## Data shown
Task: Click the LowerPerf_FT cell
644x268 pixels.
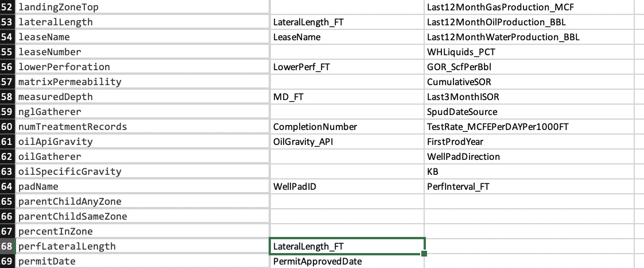Action: tap(301, 67)
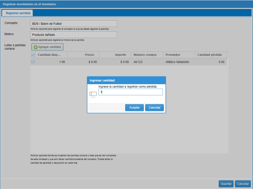Image resolution: width=253 pixels, height=189 pixels.
Task: Switch to the Registrar perdida tab
Action: [17, 13]
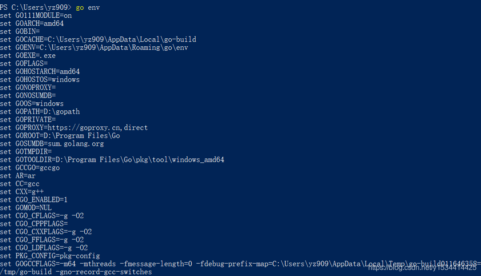Click the GO111MODULE=on line
The width and height of the screenshot is (481, 276).
coord(36,16)
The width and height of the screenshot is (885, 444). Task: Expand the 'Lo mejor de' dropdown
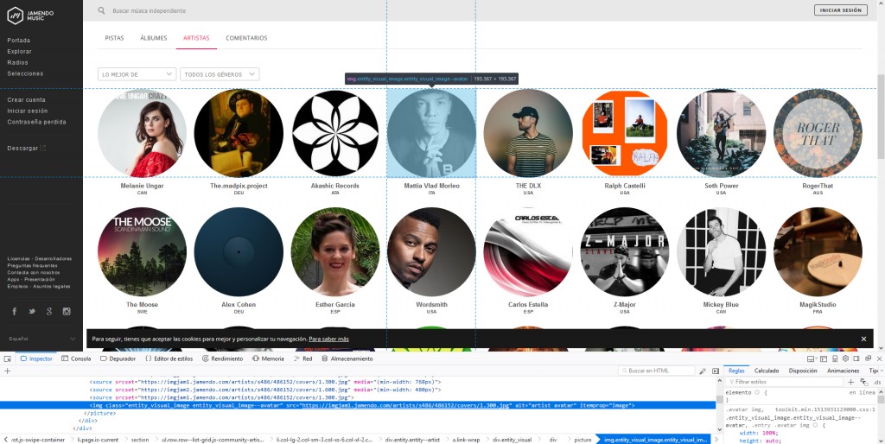coord(137,74)
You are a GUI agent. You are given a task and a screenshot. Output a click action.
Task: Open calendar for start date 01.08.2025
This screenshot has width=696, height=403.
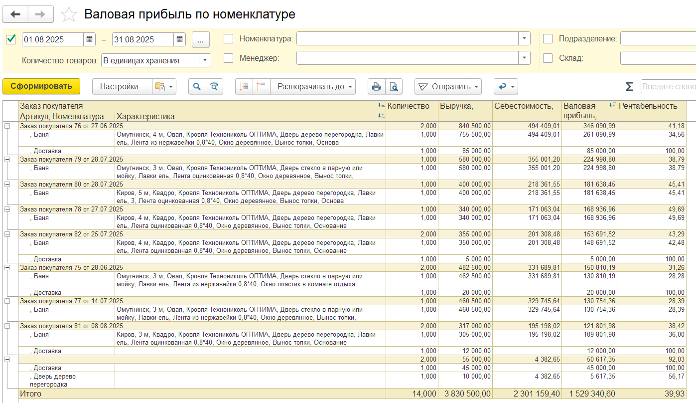click(x=90, y=39)
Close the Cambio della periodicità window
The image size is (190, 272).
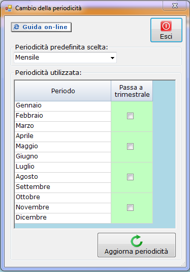click(174, 6)
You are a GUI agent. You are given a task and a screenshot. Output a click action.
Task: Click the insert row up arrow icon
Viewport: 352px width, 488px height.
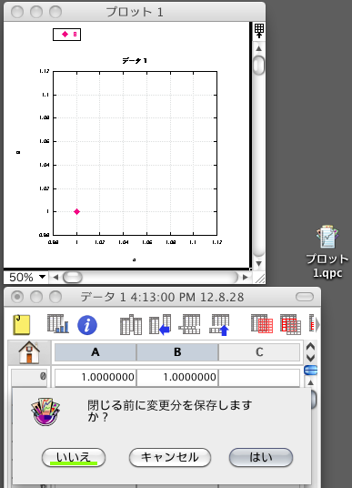coord(220,325)
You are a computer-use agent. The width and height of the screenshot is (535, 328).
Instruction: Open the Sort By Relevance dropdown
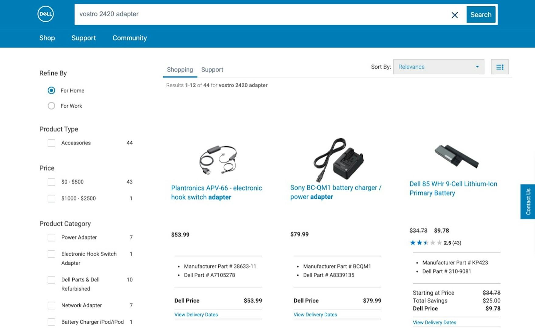tap(438, 67)
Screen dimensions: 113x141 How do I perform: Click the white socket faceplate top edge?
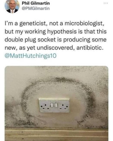coord(54,99)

## Exercise instructions
Quote every record above exactly, leaving out any pictures.

## Response
Task: Click the LowerPerf_FT cell
644x268 pixels.
Action: tap(301, 67)
Image resolution: width=253 pixels, height=189 pixels.
Task: Switch to the Registrar perdida tab
Action: [17, 13]
Click the GO111MODULE=on line
The width and height of the screenshot is (481, 276).
coord(36,16)
The width and height of the screenshot is (885, 444). Task: Expand the 'Lo mejor de' dropdown
coord(137,74)
You are a GUI agent. You are given a task and a screenshot. Output a click action.
Task: Open calendar for start date 01.08.2025
This screenshot has width=696, height=403.
click(x=90, y=39)
Close the Cambio della periodicità window
The image size is (190, 272).
click(174, 6)
You are a GUI agent. You are given a task and a screenshot. Output a click action.
Task: Click the insert row up arrow icon
Viewport: 352px width, 488px height.
coord(220,325)
You are a computer-use agent. The width and height of the screenshot is (535, 328).
Instruction: Open the Sort By Relevance dropdown
tap(438, 67)
Screen dimensions: 113x141 How do I perform: Click the white socket faceplate top edge?
coord(54,99)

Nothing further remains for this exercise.